- Nashoba Location within the state of Oklahoma Nashoba Nashoba (the United States)
- Coordinates: 34°28′54″N 95°12′52″W﻿ / ﻿34.48167°N 95.21444°W
- Country: United States
- State: Oklahoma
- County: Pushmataha

Area
- • Total: 0.50 sq mi (1.29 km^{2})
- • Land: 0.49 sq mi (1.28 km^{2})
- • Water: 0.0039 sq mi (0.01 km^{2})
- Elevation: 692 ft (211 m)

Population (2020)
- • Total: 51
- • Density: 102.9/sq mi (39.74/km^{2})
- Time zone: UTC-6 (Central (CST))
- • Summer (DST): UTC-5 (CDT)
- FIPS code: 40-50350
- GNIS feature ID: 2805344

= Nashoba, Oklahoma =

Nashoba is an unincorporated community in Pushmataha County, Oklahoma, United States, 11 miles southeast of Tuskahoma. As of the 2020 census, Nashoba had a population of 51.

A United States Post Office opened at Nashoba, Indian Territory on September 13, 1886. The community took its name from Nashoba County, Choctaw Nation. The county took its name from nashoba, the word in the Choctaw language for “wolf”, and the county was often referred to as Wolf County.

Portions of the Nashoba area were formerly in Nashoba County, Choctaw Nation. Nashoba County was disestablished upon Oklahoma statehood on November 16, 1907 and incorporated into McCurtain County and Pushmataha County.

Transportation in the Nashoba area was revolutionized during the 1950s with the construction of U.S. Highway 271, an all-weather paved highway connecting it to Clayton on the north and Antlers on the south. Oklahoma State Highway 144 connects Nashoba with Honobia and the mountain communities to its east.

The Fewell School, in the vicinity of Nashoba, is on the National Register of Historic Places listings in Pushmataha County, Oklahoma.

==Demographics==

Historical population
| Census | Pop. | Note | %± |
| 2020 | 51 |  | — |
U.S. Decennial Census

===2020 census===
As of the 2020 census, Nashoba had a population of 51. The median age was 41.6 years. 37.3% of residents were under the age of 18 and 31.4% of residents were 65 years of age or older. For every 100 females there were 96.2 males, and for every 100 females age 18 and over there were 113.3 males age 18 and over.

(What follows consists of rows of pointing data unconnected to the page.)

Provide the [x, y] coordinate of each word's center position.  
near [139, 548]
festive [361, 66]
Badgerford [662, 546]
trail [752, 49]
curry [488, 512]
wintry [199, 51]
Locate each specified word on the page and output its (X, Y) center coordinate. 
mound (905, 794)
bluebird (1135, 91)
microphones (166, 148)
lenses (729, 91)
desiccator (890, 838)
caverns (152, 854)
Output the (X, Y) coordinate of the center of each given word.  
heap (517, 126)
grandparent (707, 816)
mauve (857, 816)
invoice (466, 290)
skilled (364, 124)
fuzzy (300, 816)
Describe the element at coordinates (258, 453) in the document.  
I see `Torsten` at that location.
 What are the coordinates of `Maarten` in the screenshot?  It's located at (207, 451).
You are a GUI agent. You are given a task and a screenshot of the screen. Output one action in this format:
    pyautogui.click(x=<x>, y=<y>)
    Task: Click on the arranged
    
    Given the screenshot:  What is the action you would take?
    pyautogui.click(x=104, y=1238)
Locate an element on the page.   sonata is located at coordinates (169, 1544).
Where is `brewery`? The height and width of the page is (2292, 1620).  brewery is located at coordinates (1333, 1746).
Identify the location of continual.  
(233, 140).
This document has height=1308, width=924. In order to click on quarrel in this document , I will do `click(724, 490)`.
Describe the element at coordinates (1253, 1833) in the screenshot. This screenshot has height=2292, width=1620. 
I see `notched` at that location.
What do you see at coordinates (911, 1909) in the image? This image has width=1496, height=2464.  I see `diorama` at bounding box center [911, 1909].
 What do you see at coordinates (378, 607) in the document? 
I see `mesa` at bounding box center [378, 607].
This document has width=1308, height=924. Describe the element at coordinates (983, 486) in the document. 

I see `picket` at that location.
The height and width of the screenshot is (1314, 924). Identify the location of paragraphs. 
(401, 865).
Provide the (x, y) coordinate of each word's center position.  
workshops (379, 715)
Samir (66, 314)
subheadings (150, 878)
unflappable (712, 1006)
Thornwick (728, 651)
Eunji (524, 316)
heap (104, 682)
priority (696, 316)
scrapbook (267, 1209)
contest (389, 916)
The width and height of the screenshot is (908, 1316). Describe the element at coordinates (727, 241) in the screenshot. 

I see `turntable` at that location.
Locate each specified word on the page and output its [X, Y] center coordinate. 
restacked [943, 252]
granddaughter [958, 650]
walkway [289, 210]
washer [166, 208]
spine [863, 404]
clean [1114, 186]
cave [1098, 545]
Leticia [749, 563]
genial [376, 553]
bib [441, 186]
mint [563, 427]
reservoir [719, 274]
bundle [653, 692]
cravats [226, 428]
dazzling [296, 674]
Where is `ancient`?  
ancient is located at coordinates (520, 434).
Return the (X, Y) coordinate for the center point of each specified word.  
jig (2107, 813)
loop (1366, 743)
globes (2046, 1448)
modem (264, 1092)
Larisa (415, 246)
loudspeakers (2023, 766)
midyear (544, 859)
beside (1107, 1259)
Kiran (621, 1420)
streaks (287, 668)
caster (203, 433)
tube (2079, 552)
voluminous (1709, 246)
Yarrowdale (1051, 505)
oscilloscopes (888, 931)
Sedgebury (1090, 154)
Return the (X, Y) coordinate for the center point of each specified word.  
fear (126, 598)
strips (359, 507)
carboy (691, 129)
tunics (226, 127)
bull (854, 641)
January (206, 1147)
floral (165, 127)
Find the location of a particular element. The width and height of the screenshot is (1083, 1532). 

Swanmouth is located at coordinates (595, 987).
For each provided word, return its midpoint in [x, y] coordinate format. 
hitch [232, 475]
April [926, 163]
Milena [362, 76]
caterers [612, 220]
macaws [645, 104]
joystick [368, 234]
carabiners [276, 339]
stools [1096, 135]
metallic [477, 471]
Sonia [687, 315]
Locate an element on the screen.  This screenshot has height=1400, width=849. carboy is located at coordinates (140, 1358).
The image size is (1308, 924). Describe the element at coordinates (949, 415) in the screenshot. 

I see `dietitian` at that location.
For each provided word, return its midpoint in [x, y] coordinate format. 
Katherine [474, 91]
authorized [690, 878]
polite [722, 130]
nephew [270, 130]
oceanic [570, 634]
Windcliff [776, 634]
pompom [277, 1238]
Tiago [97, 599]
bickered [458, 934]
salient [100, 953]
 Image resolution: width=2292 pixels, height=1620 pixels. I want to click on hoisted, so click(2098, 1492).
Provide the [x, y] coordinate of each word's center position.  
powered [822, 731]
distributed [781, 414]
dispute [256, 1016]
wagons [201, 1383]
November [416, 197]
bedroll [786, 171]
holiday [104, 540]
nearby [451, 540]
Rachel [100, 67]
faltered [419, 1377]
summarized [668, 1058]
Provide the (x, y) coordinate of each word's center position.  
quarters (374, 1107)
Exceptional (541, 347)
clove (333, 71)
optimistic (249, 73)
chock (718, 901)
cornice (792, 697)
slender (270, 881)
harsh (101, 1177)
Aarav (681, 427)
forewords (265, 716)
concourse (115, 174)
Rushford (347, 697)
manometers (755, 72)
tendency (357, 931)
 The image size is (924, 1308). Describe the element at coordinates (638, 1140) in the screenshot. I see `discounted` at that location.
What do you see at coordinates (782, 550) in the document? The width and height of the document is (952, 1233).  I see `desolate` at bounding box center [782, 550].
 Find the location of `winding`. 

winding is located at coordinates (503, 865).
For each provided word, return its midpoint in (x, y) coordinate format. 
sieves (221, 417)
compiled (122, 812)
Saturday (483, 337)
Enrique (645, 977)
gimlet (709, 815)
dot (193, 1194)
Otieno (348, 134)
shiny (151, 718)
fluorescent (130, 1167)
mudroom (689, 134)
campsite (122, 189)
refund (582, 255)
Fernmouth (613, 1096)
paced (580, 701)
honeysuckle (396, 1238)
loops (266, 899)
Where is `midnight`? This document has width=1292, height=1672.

0.0% of residents lived in urban areas, while 100.0% lived in rural areas.

There were 25 households in Nashoba, of which 48.0% had children under the age of 18 living in them. Of all households, 52.0% were married-couple households, 20.0% were households with a male householder and no spouse or partner present, and 24.0% were households with a female householder and no spouse or partner present. About 24.0% of all households were made up of individuals and 16.0% had someone living alone who was 65 years of age or older.

There were 25 housing units, of which 0.0% were vacant. The homeowner vacancy rate was 0.0% and the rental vacancy rate was 0.0%.

Racial composition as of the 2020 census
| Race | Number | Percent |
|---|---|---|
| White | 46 | 90.2% |
| Black or African American | 0 | 0.0% |
| American Indian and Alaska Native | 1 | 2.0% |
| Asian | 1 | 2.0% |
| Native Hawaiian and Other Pacific Islander | 0 | 0.0% |
| Some other race | 1 | 2.0% |
| Two or more races | 2 | 3.9% |
| Hispanic or Latino (of any race) | 2 | 3.9% |

==Utilities==
Telephone and Internet is provided by Hilliary Communications.